しかし、そこに有る意味見慣れたキノコカットの姿は確かに無かった。

「い、何時の間に・・・」

「私も気付きませんでした」

ユリカとルリが珍しく驚いた表情で感想を述べると、全員が同意とばかりに頷く。

「いや、話より回避に集中してくれ、さっき被弾したぞ」

『あ、悪ぃ』

左足のスラスターに被弾した為、アキト機はとうとう自分で移動する事は出来ない状態になった。
ガイの認識からすれば、正にアキトの命を自分が握っている状態になった訳である。

それからガイは必死に回避に専念し、ナデシコからのフォローを待ち続ける。
幸いにもナデシコに向かって特攻をしてきたチューリップは、既にルリの怒りのグラビティ・ブラストを喰らい瓦解していた。
三人娘はその瞬間にギブアップとなり、今は格納庫の中で機体のパイロットシートで倒れていた。
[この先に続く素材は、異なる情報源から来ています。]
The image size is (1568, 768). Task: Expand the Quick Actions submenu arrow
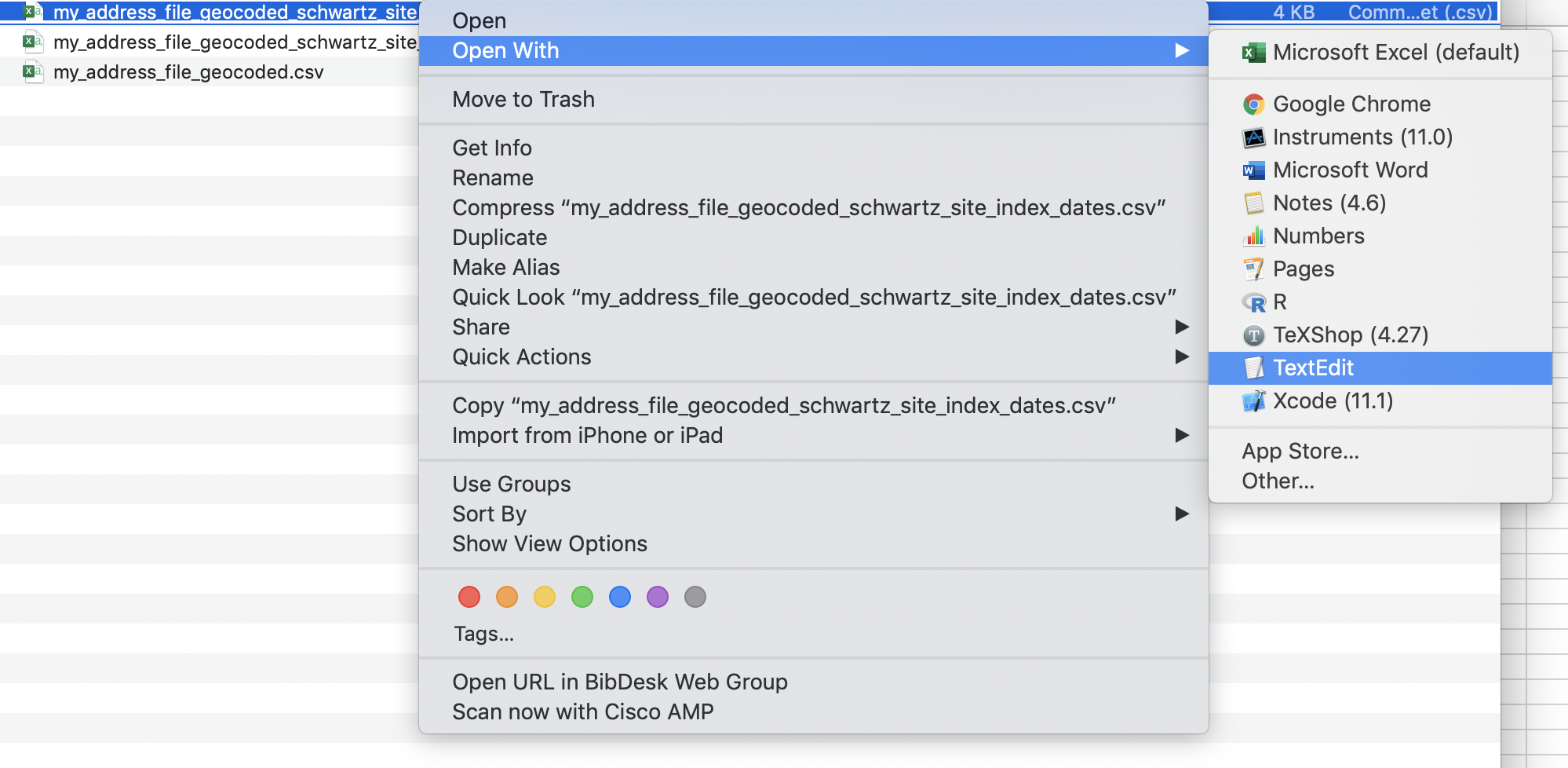point(1182,357)
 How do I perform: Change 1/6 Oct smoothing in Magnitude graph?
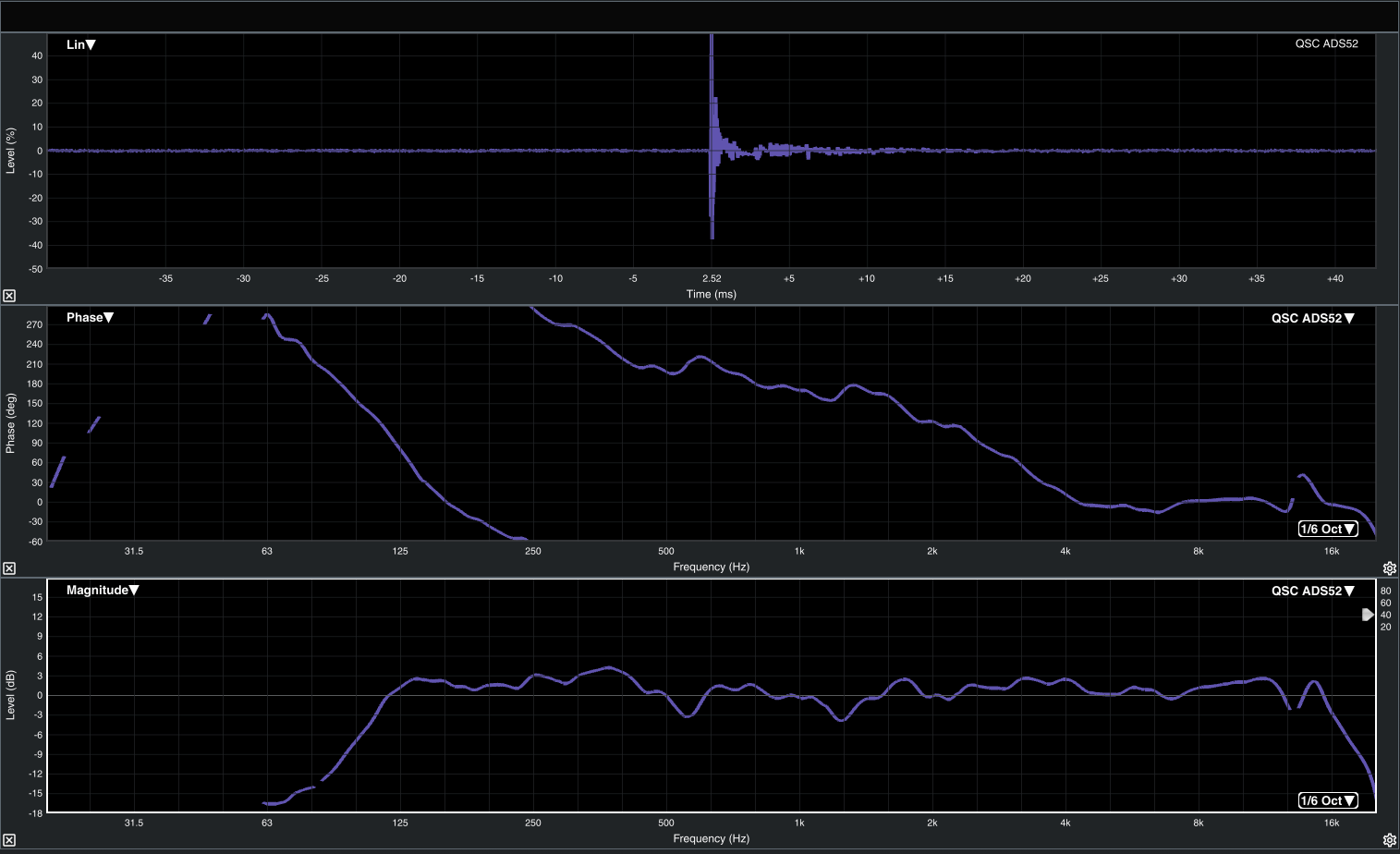click(x=1328, y=800)
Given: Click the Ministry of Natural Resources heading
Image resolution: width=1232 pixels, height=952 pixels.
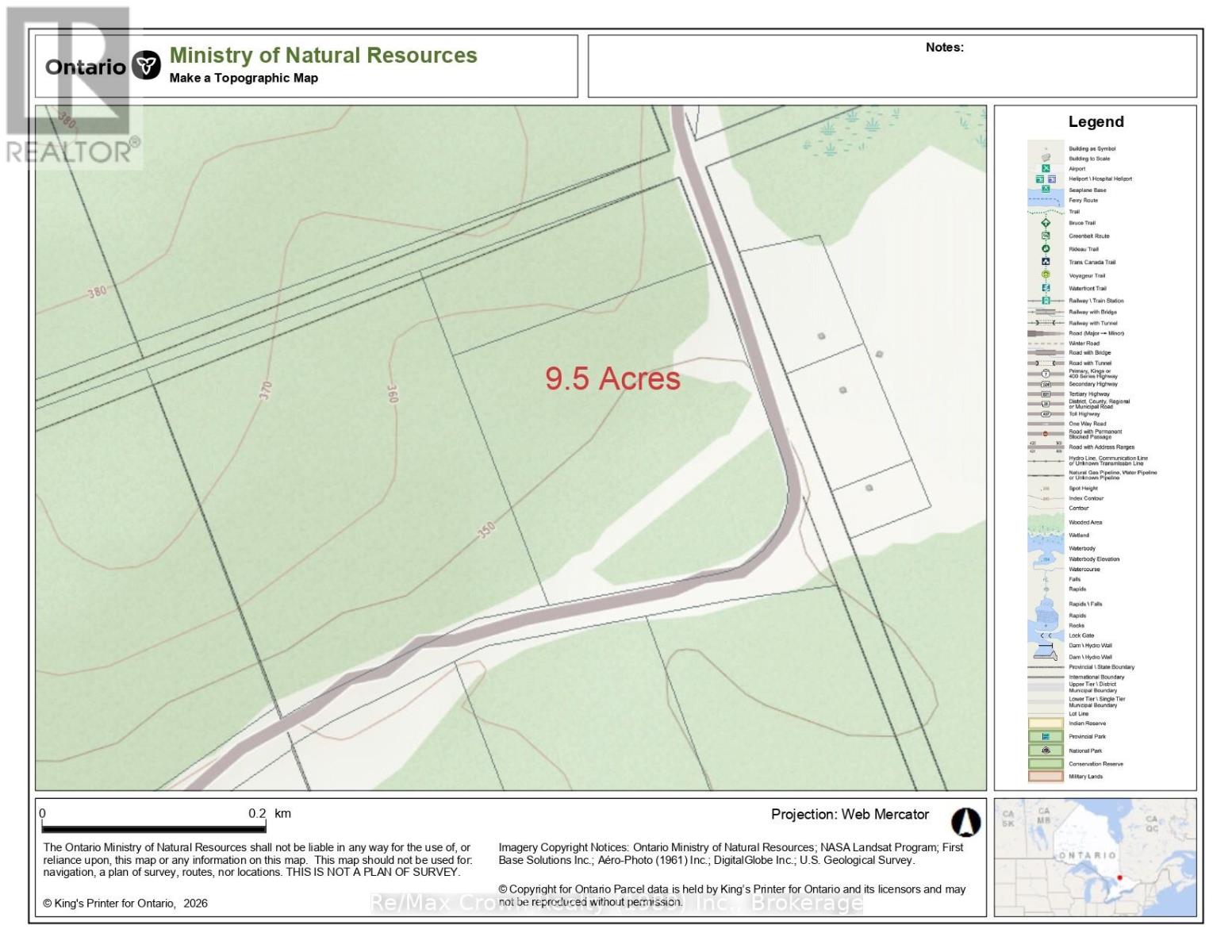Looking at the screenshot, I should pos(323,55).
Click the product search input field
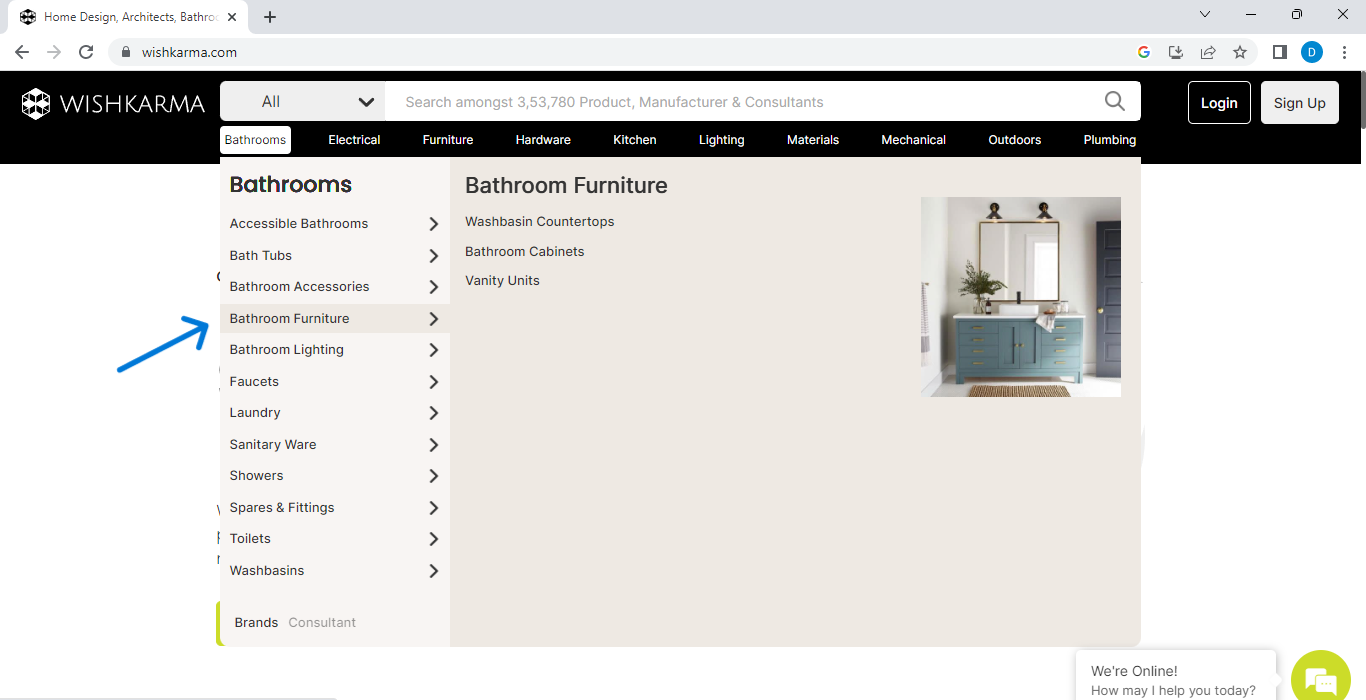 click(x=740, y=102)
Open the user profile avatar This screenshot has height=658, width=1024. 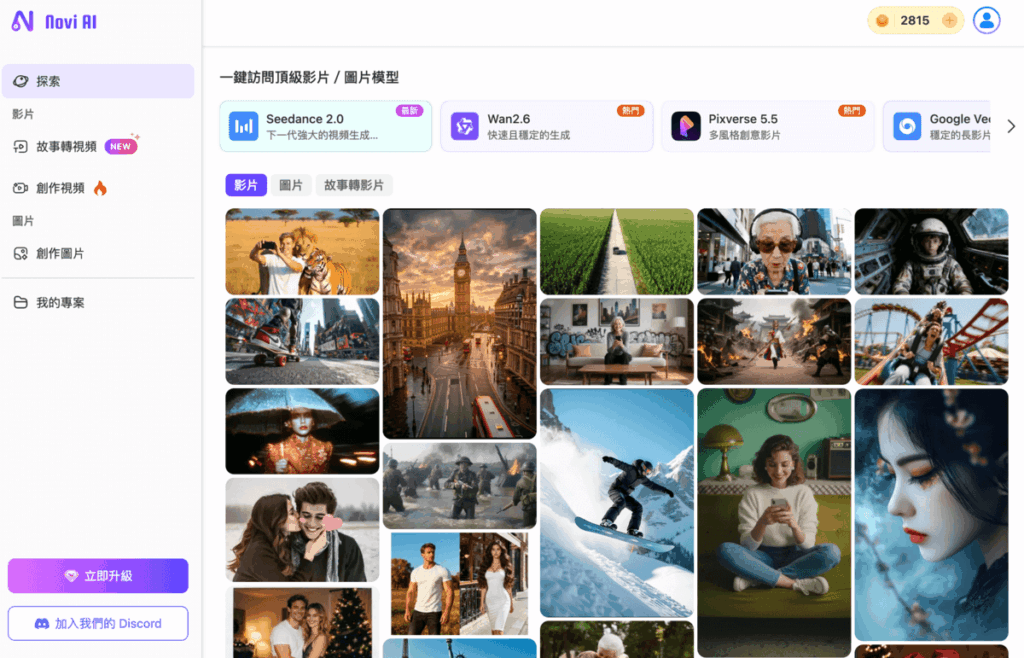pyautogui.click(x=986, y=20)
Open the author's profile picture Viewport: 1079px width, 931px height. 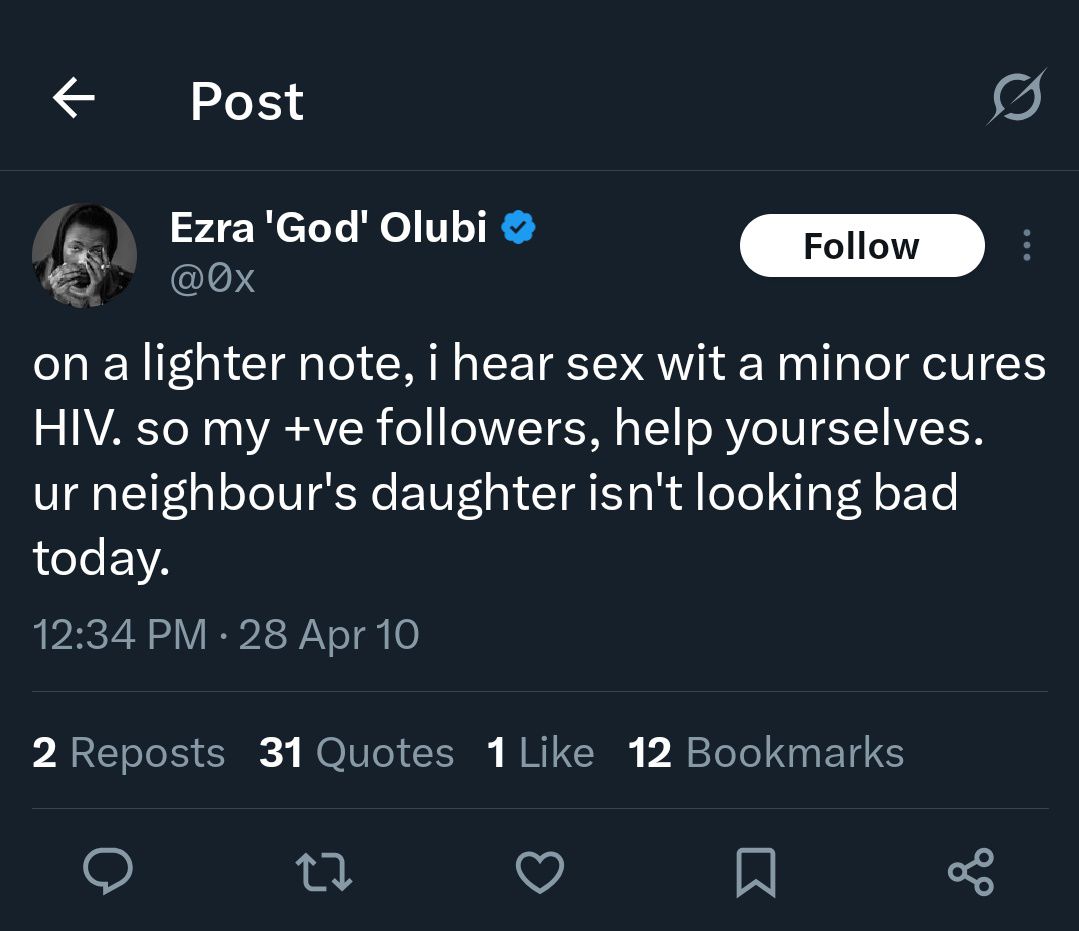[84, 255]
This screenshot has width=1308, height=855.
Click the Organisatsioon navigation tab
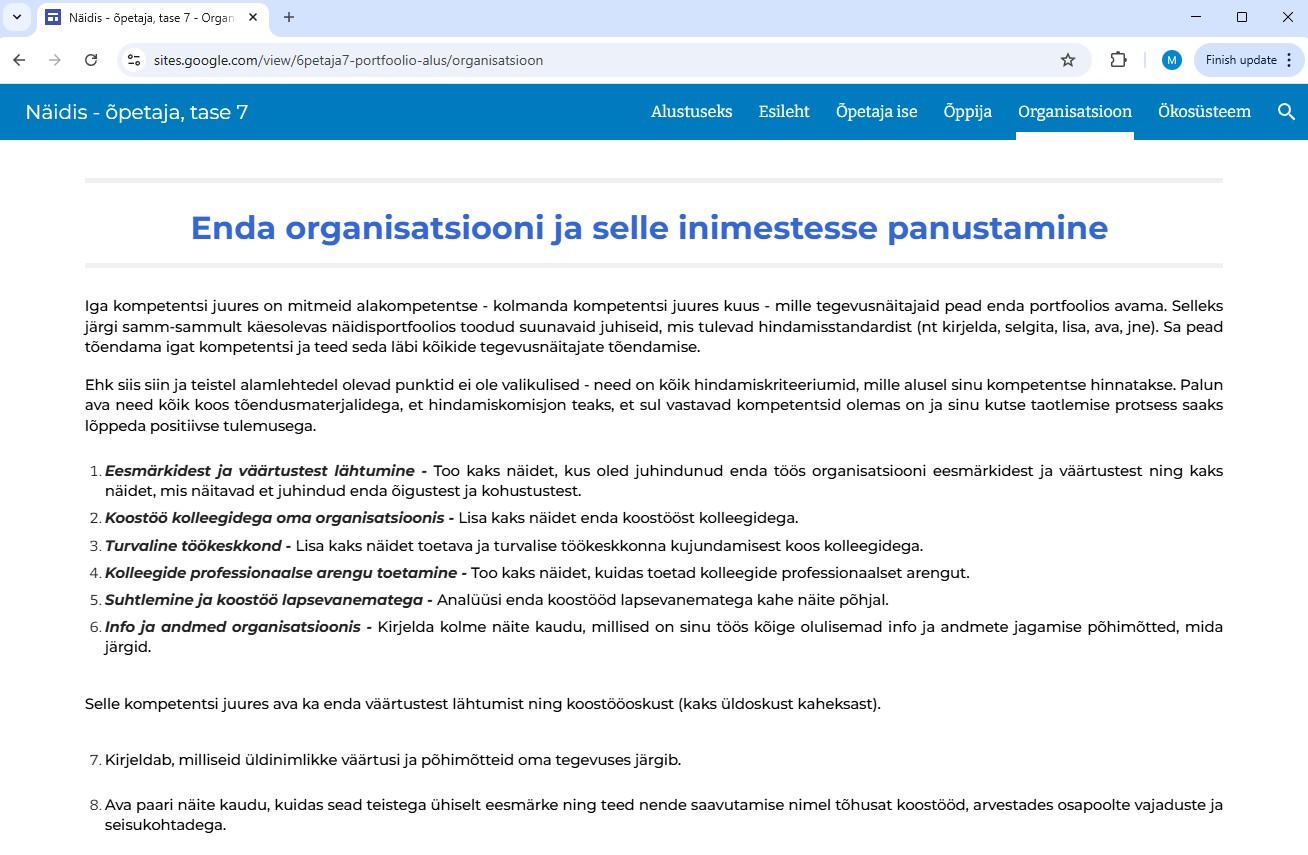point(1074,112)
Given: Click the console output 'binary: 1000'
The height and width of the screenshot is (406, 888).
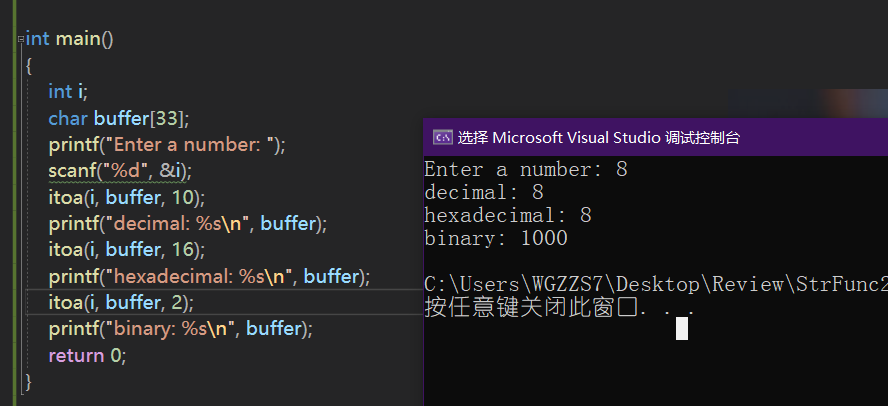Looking at the screenshot, I should (x=496, y=238).
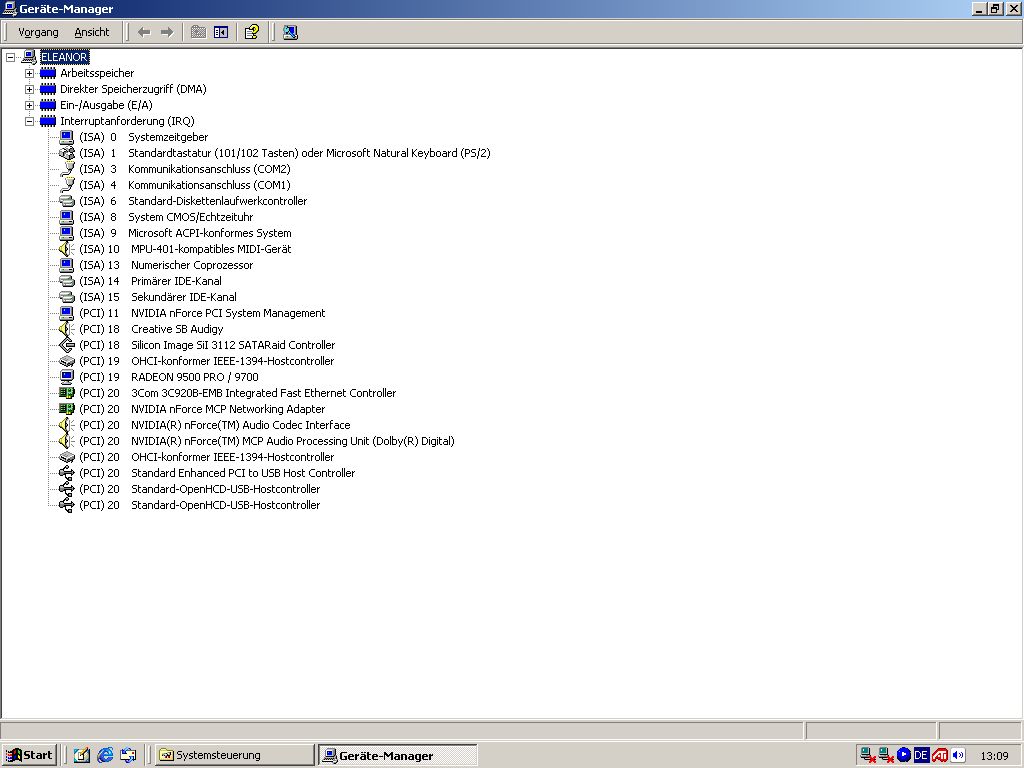Expand the Arbeitsspeicher node
The image size is (1024, 768).
(30, 73)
その為、増援は期待できないので、ナデシコのグラビティ・ブラストのチャージを待つ事が最善手となったのだ。

そして、自分の操っている機動ではないためなのか、アキトは少しグロッキー気味になっていた。

『どうよ!! 被弾ゼロだぜ!!』

「うん、まあ、動きに以前のキレが戻ってるじゃないかな・・・
 それにしても、良く出撃出来たな?」

『へっ、気負ってなけりゃこんなもんよ!!
 でも、やっぱりコクピットは良いよなぁ・・・
 まあ実は俺も・・・本当に出撃出来るとは思って無かったけどな。
 ムネタケ提督がウリバタケの旦那に口を利いてくれたんだよ、アキトを救う為にはコレが一番確実な手段だからってよ』

その言葉を聞いて、朦朧としていたアキトの思考が一瞬止まる。
まさか、あのムネタケが自分為に骨を折ってくれるとは、まさに予想外の出来事だったのだ。

今日は色々と驚かされる、とアキトは再び朦朧としてきた頭の中で思った。

『・・・色々と反省室の前で罵られたぜ、まあ機会があったら教えてやるけどよ。
 おっと危ねぇ!!』

「っ!!
 実に興味深いな、うん」

『戻る』前の二人の因果関係を知るだけに、ガイを助けるムネタケという構図にアキトは心底驚いていた。
そして、そんな二人の頑張りに、アキトは何とか応えてやりたくなった。

ついでに言えば、悪酔いが本格化してきた為、アキトの機嫌は急カーブで下降していた。

「よし、そのままチューリップに突貫だ」

『え?』

何言ってんの、コイツ・・・という視線をガイはアキトに向ける。
しかし、対するアキトの目は見事に据わっていた。

「チューリップに向けて突貫しろって言ってんの」

『いや、俺はお前と違ってフツーの腕前しか・・・』

「あん?」

『了解で有ります!!』

殺気を帯び始めたアキトの視線を受けて、ガイは形振り構わずチューリップに向けて突貫した。
目の前のチューリップより、隣に居るDFSを持つアキトの方がヤバイという事に、どうやら気が付いたのだ。






――――――涙目になったガイの突撃は、ボロボロになりながらも何とかチューリップを破壊する事により報われた。